Phthaloyl chloride
- Names: Other names o-Phthaloyl chloride

Identifiers
- CAS Number: 88-95-9;
- 3D model (JSmol): Interactive image;
- ChemSpider: 13865683;
- ECHA InfoCard: 100.001.699
- EC Number: 201-869-0;
- PubChem CID: 6955;
- UNII: 8S64APH24W;
- CompTox Dashboard (EPA): DTXSID8038691 ;

Properties
- Chemical formula: C_{8}H_{4}Cl_{2}O_{2}
- Molar mass: 203.02 g·mol^{−1}
- Appearance: colorless oil
- Melting point: 15.5 °C (59.9 °F; 288.6 K)
- Boiling point: 135 °C (275 °F; 408 K) 15 torr
- Hazards: GHS labelling:
- Pictograms: GHS05: Corrosive GHS07: Exclamation mark GHS08: Health hazard
- Signal word: Warning
- Hazard statements: H290, H312, H314, H317, H334, H335
- Precautionary statements: P233, P234, P260, P264, P264+P265, P271, P272, P280, P284, P301+P330+P331, P302+P352, P302+P361+P354, P304+P340, P305+P354+P338, P316, P317, P319, P321, P333+P317, P342+P316, P362+P364, P363, P390, P403, P403+P233, P405, P501

= Phthaloyl chloride =

Phthaloyl chloride is an organic compound with the formula C6H4(COCl)2. It is one of three isomers, the better known one being terephthaloyl chloride. The third isomer is isophthaloyl chloride. All three compounds are diacid chlorides, and hence they are susceptible to reactions with water (to give back the diacids), alcohols (to give diesters), and amines to give amides or imides.

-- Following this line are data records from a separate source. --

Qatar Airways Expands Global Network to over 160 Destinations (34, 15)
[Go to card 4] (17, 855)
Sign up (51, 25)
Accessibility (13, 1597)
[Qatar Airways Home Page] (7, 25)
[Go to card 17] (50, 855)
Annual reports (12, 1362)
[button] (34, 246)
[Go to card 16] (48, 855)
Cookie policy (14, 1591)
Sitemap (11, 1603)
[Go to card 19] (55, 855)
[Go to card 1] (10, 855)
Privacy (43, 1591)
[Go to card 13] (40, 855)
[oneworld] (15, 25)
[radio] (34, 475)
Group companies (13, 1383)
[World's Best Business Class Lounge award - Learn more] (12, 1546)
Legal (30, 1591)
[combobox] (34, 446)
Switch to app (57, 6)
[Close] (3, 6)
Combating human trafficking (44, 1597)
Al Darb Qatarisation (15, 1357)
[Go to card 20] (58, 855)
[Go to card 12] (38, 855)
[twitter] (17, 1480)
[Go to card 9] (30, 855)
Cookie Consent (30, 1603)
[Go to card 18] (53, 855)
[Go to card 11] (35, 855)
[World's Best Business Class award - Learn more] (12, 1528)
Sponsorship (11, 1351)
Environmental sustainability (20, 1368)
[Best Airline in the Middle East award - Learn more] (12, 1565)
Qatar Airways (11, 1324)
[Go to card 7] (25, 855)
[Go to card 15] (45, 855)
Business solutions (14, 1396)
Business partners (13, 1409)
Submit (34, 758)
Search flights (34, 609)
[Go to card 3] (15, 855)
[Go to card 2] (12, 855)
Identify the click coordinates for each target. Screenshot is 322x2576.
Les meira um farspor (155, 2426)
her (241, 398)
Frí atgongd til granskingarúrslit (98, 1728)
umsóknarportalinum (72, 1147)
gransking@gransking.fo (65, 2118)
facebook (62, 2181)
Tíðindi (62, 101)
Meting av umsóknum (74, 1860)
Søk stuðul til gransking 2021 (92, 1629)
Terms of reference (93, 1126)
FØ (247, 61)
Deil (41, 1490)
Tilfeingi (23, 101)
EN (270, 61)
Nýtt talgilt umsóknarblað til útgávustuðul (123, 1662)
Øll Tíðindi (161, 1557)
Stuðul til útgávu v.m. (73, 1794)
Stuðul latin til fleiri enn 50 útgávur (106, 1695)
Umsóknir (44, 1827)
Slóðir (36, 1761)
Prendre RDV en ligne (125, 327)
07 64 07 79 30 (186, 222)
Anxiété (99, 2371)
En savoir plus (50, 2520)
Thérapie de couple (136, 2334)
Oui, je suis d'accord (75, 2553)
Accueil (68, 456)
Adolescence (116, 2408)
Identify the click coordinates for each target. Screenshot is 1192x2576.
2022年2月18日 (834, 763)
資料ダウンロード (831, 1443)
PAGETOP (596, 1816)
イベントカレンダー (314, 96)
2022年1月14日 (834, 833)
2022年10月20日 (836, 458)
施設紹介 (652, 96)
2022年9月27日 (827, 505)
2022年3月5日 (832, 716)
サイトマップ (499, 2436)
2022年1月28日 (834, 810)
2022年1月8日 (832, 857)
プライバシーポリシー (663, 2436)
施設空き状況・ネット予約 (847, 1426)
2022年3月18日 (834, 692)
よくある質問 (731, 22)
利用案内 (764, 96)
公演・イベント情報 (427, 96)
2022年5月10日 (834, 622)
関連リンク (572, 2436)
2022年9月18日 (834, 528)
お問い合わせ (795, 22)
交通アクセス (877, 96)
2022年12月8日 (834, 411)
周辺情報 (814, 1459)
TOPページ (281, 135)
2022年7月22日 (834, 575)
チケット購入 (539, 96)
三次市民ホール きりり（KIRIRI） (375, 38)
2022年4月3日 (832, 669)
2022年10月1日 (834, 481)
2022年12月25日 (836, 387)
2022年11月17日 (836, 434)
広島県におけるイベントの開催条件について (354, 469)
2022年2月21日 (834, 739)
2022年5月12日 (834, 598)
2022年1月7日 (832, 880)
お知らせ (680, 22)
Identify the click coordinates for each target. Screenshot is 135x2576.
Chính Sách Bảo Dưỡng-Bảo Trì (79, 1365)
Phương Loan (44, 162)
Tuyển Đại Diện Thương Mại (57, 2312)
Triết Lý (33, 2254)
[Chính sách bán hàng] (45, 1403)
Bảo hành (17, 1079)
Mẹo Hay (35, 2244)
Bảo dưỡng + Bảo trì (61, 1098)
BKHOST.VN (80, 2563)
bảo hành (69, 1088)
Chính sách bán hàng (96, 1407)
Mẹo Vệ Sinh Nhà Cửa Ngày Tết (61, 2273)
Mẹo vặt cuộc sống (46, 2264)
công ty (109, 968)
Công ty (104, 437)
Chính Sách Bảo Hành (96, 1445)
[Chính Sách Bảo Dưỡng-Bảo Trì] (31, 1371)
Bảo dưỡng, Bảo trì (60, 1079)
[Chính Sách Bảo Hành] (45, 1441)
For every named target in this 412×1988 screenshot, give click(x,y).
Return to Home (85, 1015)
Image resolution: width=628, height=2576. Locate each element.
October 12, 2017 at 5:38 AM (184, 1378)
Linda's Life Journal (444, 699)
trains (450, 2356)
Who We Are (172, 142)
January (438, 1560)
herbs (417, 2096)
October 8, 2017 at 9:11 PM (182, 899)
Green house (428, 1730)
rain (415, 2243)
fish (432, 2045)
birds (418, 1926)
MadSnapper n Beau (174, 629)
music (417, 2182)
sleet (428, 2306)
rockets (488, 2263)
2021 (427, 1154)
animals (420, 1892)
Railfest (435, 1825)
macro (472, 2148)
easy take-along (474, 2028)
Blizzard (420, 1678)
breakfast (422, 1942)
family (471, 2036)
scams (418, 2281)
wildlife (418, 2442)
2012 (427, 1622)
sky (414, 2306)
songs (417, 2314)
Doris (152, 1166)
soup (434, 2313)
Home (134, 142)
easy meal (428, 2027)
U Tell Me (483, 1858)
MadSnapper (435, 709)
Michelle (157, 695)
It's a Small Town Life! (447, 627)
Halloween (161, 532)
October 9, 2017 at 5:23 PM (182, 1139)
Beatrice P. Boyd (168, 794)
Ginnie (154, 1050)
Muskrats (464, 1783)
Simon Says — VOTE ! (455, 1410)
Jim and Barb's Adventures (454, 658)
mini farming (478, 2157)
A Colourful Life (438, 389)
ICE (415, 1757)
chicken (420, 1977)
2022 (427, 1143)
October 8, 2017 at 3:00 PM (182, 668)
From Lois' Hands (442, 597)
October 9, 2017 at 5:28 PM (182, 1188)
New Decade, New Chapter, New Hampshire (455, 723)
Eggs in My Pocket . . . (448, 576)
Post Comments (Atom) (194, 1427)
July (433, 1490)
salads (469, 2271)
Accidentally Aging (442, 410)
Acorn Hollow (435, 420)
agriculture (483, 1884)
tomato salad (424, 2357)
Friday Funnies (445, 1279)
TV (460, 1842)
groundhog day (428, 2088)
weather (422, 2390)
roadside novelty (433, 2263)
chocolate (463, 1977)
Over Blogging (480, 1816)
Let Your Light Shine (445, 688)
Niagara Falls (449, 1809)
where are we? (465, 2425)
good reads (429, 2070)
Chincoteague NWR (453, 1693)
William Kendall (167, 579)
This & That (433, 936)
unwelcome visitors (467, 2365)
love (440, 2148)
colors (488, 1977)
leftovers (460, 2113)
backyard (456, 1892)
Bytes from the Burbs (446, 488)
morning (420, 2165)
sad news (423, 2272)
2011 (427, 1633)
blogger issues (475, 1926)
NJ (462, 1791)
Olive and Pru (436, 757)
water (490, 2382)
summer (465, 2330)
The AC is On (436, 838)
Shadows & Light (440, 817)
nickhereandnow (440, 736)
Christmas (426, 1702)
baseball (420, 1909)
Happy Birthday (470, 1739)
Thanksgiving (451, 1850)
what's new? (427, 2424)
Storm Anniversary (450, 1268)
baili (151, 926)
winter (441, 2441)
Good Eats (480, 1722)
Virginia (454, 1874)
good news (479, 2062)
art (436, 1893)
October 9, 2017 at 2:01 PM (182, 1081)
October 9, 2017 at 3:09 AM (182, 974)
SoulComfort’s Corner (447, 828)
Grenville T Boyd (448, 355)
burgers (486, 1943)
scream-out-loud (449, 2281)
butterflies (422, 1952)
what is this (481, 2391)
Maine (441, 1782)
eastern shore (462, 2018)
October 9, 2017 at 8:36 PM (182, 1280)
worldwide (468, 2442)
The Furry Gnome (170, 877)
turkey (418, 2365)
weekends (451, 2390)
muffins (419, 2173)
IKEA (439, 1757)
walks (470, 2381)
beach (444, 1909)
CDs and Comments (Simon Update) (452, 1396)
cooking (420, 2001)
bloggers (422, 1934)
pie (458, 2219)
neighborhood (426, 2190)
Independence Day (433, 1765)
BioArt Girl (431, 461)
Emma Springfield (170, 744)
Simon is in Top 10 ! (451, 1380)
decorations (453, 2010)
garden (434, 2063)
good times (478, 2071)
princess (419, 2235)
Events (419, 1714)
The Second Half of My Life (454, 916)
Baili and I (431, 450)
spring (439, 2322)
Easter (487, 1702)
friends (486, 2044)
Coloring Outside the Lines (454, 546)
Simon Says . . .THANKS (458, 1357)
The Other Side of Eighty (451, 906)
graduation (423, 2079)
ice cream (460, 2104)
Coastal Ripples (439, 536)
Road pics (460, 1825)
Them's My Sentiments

==Synthesis and reactions==
Phthaloyl chloride can be prepared by treatment of phthalic anhydride with phosphorus pentachloride.

Upon heating with aluminium trichloride, phthaloyl chloride rearranges to an unsymmetrical ester.

Phthaloyl chloride reacts with arenes to make anthroquinones.